The exercise
Summarize the abstract on pareidolia in infants in two sentences.
# START OF Page excerpt
Pareidolia in Infants

  • Masaharu Kato, 
  • Ryoko Mugitani
PLOS
x

Abstract

Faces convey primal information for our social life. This information is so primal that we sometimes find faces in non-face objects. Such illusory perception is called pareidolia. In this study, using infants’ orientation behavior toward a sound source, we demonstrated that infants also perceive pareidolic faces. An image formed by four blobs and an outline was shown to infants with or without pure tones, and the time they spent looking at each blob was compared. Since the mouth is the unique sound source in a face and the literature has shown that infants older than 6 months already have sound-mouth association, increased looking time towards the bottom blob (pareidolic mouth area) during sound presentation indicated that they illusorily perceive a face in the image. Infants aged 10 and 12 months looked longer at the bottom blob under the upright-image condition, whereas no differences in looking time were observed for any blob under the inverted-image condition. However, 8-month-olds did not show any difference in looking time under both the upright and inverted conditions, suggesting that the perception of pareidolic faces, through sound association, comes to develop at around 8 to 10 months after birth.
# END OF Page excerpt
# START OF Recorded data
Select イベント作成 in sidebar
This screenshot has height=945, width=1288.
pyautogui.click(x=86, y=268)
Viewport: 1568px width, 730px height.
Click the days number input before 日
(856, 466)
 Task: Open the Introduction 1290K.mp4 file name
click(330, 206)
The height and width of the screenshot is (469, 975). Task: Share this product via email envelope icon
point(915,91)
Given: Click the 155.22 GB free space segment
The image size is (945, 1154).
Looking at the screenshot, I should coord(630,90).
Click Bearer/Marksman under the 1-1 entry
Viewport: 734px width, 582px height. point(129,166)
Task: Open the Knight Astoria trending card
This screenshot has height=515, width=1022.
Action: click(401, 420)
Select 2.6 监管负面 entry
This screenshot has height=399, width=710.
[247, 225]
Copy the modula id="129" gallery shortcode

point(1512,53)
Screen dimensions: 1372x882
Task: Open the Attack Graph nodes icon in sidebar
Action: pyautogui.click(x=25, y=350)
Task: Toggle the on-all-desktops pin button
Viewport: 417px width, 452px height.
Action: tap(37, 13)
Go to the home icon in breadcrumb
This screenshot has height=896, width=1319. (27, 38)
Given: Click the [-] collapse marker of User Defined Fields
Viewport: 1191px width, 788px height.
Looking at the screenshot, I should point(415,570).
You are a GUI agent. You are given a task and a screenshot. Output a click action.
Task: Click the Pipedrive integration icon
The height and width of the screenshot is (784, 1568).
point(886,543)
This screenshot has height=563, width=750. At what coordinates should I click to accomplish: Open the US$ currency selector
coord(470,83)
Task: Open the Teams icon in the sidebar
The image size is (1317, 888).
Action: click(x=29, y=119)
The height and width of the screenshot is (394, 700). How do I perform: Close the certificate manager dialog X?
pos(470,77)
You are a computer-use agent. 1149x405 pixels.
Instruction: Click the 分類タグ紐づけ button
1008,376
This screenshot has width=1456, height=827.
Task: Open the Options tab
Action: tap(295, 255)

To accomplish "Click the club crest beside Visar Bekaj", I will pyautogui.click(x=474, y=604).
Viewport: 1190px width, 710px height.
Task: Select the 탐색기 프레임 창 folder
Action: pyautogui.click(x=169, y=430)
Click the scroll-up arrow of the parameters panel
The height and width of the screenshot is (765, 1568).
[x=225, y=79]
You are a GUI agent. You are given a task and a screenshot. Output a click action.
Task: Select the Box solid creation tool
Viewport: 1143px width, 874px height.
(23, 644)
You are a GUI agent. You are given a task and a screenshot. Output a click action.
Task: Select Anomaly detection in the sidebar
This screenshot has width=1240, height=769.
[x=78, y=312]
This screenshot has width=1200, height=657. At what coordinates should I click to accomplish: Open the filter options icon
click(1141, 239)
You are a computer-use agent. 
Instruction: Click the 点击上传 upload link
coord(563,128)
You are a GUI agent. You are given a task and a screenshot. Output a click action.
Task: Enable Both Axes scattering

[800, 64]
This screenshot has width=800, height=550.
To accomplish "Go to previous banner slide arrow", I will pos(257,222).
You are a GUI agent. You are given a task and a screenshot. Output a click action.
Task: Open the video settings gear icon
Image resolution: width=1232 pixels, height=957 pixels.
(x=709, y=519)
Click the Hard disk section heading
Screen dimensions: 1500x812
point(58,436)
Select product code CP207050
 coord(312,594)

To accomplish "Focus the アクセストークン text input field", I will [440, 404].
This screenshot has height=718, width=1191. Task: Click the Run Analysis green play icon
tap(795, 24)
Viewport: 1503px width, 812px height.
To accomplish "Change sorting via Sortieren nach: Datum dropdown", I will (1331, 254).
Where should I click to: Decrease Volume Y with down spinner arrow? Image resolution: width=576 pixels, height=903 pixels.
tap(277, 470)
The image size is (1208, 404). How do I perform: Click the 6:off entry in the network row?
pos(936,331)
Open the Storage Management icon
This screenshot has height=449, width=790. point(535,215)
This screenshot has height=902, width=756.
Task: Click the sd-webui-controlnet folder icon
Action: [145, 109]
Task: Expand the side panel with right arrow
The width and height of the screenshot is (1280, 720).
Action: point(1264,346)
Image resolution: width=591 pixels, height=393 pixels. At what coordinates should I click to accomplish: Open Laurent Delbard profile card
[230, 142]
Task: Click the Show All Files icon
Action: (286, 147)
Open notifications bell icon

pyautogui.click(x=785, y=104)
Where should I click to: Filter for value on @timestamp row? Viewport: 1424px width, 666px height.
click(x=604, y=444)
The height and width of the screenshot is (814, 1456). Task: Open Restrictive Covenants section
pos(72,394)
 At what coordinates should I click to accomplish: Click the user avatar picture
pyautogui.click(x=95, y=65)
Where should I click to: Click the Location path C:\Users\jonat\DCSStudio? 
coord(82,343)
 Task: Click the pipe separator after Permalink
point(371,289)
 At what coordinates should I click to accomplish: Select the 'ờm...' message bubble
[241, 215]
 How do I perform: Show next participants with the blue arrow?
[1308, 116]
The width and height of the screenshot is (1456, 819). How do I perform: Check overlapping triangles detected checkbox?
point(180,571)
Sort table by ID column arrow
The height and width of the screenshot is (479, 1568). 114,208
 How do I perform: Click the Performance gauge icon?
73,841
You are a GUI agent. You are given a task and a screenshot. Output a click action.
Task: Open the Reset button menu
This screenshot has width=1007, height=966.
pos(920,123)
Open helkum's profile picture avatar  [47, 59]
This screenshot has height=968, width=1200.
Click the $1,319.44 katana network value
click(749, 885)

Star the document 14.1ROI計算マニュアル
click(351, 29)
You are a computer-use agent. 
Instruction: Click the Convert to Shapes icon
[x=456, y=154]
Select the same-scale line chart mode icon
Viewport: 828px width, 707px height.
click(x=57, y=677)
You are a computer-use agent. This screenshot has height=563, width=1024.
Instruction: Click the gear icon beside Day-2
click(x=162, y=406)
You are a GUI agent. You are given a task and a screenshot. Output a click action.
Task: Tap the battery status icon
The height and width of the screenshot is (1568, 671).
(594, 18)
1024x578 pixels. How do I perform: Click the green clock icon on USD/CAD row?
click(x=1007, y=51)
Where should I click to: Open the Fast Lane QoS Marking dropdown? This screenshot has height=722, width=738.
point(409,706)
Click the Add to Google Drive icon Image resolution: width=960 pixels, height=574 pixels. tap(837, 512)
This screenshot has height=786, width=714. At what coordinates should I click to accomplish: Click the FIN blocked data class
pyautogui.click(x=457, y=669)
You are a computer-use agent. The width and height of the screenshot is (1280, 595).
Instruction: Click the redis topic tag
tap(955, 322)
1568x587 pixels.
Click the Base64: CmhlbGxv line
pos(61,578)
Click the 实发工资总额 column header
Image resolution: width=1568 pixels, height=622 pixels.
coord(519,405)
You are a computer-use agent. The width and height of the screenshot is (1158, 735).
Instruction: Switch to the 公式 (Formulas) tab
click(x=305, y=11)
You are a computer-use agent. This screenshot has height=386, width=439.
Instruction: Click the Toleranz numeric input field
# END OF Recorded data
The answer
Using infants' orientation toward a sound source, the study showed that infants perceive pareidolic faces: when an image of four blobs and an outline was shown with pure tones, 10- and 12-month-olds looked longer at the bottom blob, the pareidolic mouth area, in the upright image but showed no difference for any blob in the inverted image. Because 8-month-olds showed no difference in looking time in either condition, the perception of pareidolic faces through sound association appears to develop at around 8 to 10 months after birth.